Tuesday 19 March 2013

On the "good faith" of Tamara Piety and other law professors.

"The bottom line here is that law professors are easy targets because so much of what they do (even when they are doing it well) is fairly hidden from view and has no immediate market value; plus, they are relatively powerless to influence almost any part of the system which is currently the source of so much pain....I will never be able to convince anyone otherwise who is determined to see most professors as acting in bad faith that they are not, that they care deeply about teaching and their students. And I fail to see how law teaching is more morally compromising than a host of other jobs in the legal profession - doing mortgage foreclosures? Representing BP? But I do think that those professors who do believe they are scamming their students, that they have nothing of value to offer, that they are committing a fraud -- well perhaps they should quit."  
--Professor Tamara Piety, University of Tulsa Law School,  at Feb 25, 2013 12:28:47 AM, in comment thread on "The Costs of Legal Scholarship" at "PrawfsBlawg."
I have said some highly critical and sarcastic things about legal academics. But the one thing I have never doubted is that most law professors, particularly Tamara Piety, are convinced of their own rectitude. They are not acting in bad faith; on the contrary, as Piety states, she and most of her law professor colleagues "care deeply," and believe they provide valuable guidance to their students.

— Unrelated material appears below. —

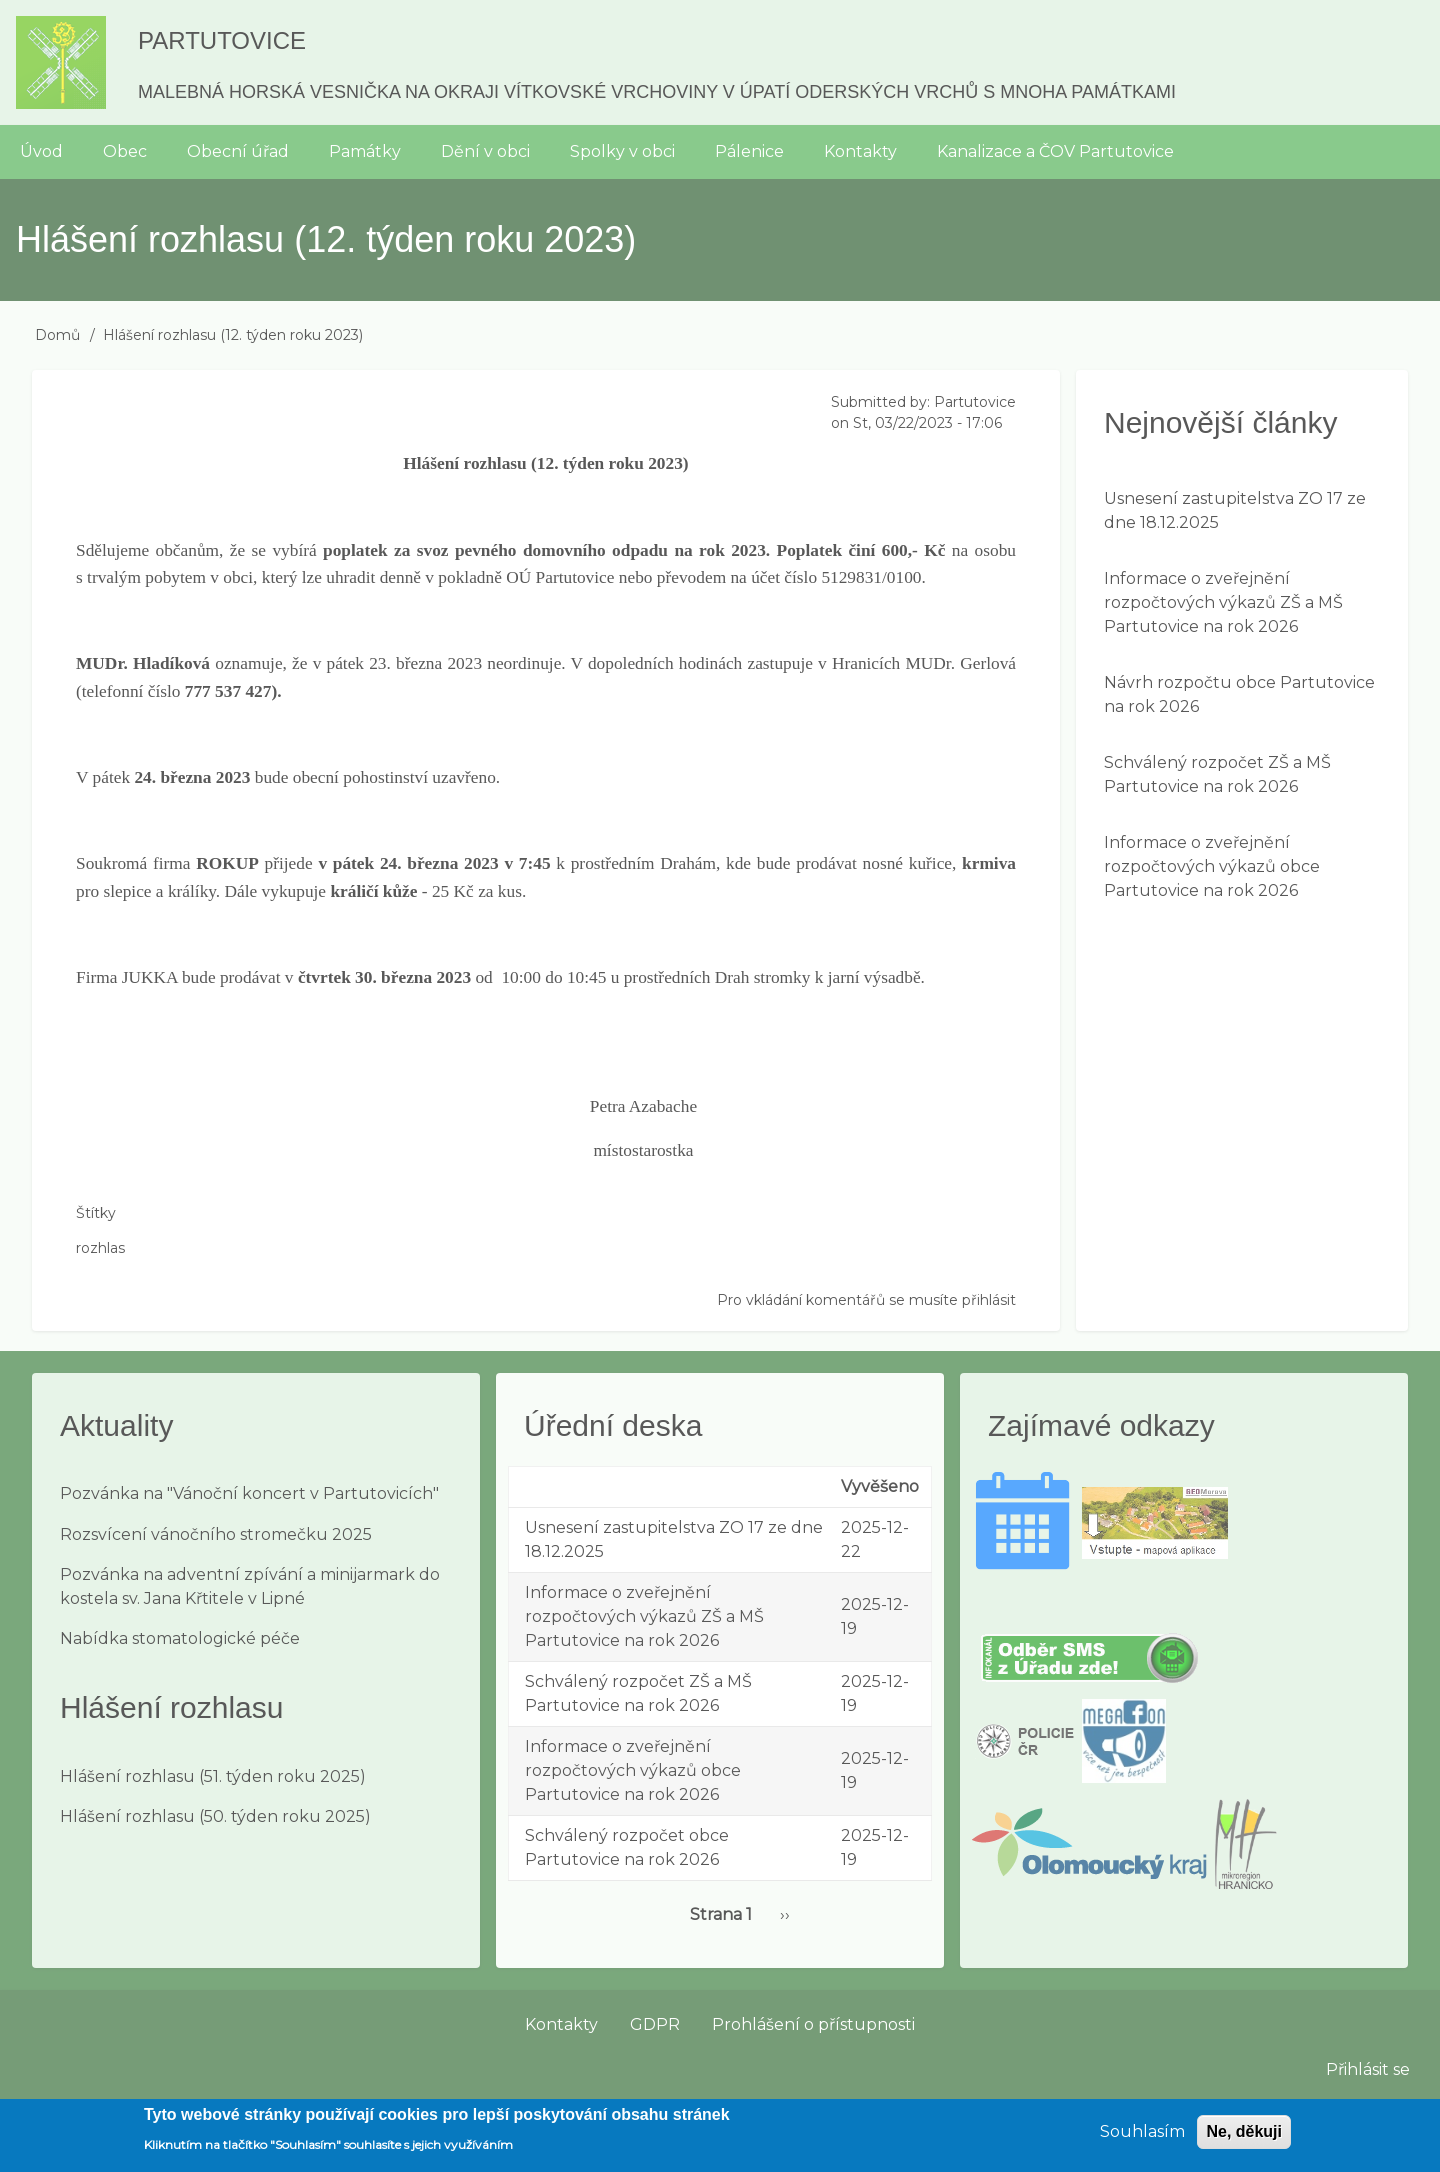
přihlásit (989, 1300)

What I do not understand is why Prof. Piety thinks this belief is anything other than a very basic kind of self-serving delusion, held in common with any run-of-the-mill politician or public relations hack. As Noam Chomsky stated: "If there’s something you want to do, it’s really easy to convince yourself it’s right and just. You put away evidence that shows that’s not true. So it’s self-deception but it’s automatic, and it requires significant effort and energy to try to see yourself from a distance." Or in the harsher formulation of poet Wislawa Szymborska, "If snakes had hands/ They would claim their hands were clean."
 
Prof. Piety takes strange consolation in the possibility that she may be hurting fewer people through an academic life made possible by her students’ misplaced trust and astonishing debt loads than she would through a career of active lawyering. What if she stopped teaching law school and represented BP or a predatory mortgage lender? Wouldn’t that be worse? Tamara Piety's comment made me think of a robber, caught in the act, who says, "I fail to see how robbing is more morally compromising than a host of other crimes." But that is unfair because, unlike the robber, Tamara "cares deeply" and is not acting in bad faith.
 
I would argue that, even within the confines of Piety’s hypothetical, a practicing lawyer who is representing a (monstrous) client like BP is less morally compromised than most legal academics. Lawyering is about zealously, effectively, and ethically representing your clients within the rules. The BP lawyer is fulfilling his or her obligation to his or her client, as a professional should. And the BP lawyer will not go unanswered-- his or her arguments will be countered by opposing counsel and evaluated by a hopefully skeptical judiciary.
 
In contrast to the BP lawyer, what does a law professor like Tamara Piety provide to her clients, aka students, the kids who borrow an average of over $100,000 to attend law school, a chunk of which goes to scratch Tamara's itching palm? A few months worth of doctrine stretched to fill three long years? Some alleged educational experiences that have "no immediate market value"? The radiant glory of a diploma from a law school deemed by US News to be the 87th best? Entry into a hyper-glutted profession, that is glutted precisely because of the behavior of law schools in producing way more lawyers than there are lawyer jobs, year after year? Public dressings-down and ridicule, administered by Tamara's law professor colleagues, to graduates who have the "insolence" or "impertinence" to offer critical input?
 
To Tamara and other law professors I would say: For three years, your students did what you told them to do. They sat quietly in your classes and transcribed your words of wisdom, or they spoke when "called on" in class, like circus animals. And they paid you quite handsomely so that you could ponder and write in areas of your scholarly interest, a worklife of far greater autonomy, ease, and job security than they will likely ever experience. Now, it is your turn to listen to what your graduates have to say-- to the ever-diminishing proportion of your grads who have carved out a place in the law and to the rest for whom law school was a life-ruining wipeout. Listen respectfully to your former students and take their cares and concerns to heart, following the example of Paul Campos and a handful of others. And then even I will respect the value of your "good faith."